The Backstage catalog is deceptively simple at small scale. A Component, a Group, an owner field, and you’ve got a working ownership model. The trouble starts when the catalog grows past the point where one platform engineer can keep all entities in their head. That’s somewhere between fifty and a hundred services. After that, you’re maintaining a catalog the same way you maintain a database, with schemas, conventions, and migration plans.

This post is a tour of the design decisions I’d defend at the next company I join, based on running catalogs of three thousand entities across two production deployments. The Backstage 1.34 catalog API and the entity model are the same as they’ve been for years; the bugs in how teams use them are also the same.

The earlier posts in this series cover the portal setup and golden-path templates that feed entities into the catalog. Here the question is how to model the catalog itself so it survives growth.

1. The Seven Kinds and What They Mean

Backstage ships with seven first-class kinds: Component, API, Resource, System, Domain, Group, and User. These are the only kinds I use. Custom kinds are technically supported but I’ve never seen them pay back the divergence cost. The right move is to use the standard kinds with strict conventions on spec.type.

Domain (e.g., "commerce")
  +- System (e.g., "checkout")
       +- Component (service, library, website)
       |     +- providesApis: [API]
       |     +- dependsOn: [Resource, Component]
       +- API (openapi, grpc, graphql)
       +- Resource (database, queue, bucket)

Domain is the top of the hierarchy. Domains map to lines of business or product areas. A single domain typically owns three to ten systems. Don’t make domains too fine-grained or you’ll need a domain-of-domains, which Backstage doesn’t model.

System groups related components. The rule is “a system is the unit a single team would conceivably take on call for”. If two engineers from different teams disagree about whether something is one system or two, it’s two.
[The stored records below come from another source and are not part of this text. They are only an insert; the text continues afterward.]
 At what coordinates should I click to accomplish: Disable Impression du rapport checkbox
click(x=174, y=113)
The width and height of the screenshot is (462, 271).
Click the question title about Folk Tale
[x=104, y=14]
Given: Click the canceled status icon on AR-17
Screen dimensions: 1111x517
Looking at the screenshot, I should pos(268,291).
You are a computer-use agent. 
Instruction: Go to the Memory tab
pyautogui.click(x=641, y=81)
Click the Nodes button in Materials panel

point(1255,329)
Component is what most people think of when they hear “service catalog entry”. A component has a spec.type. The conventional values are service, library, website, documentation. Pick a list and stick with it. Don’t let teams invent new types in their catalog-info.yaml. The catalog will gladly accept spec.type: hummus and never tell you.

API is the explicit interface contract. Components providesApis: [...] and consume them via consumesApis: [...]. The API entity has a definition field with the actual OpenAPI or proto spec inline or by reference.

Resource covers everything that isn’t a Component or API. Databases, queues, S3 buckets, CDN distributions. The resource is owned by the team that operates the underlying infrastructure, which may not be the team consuming it.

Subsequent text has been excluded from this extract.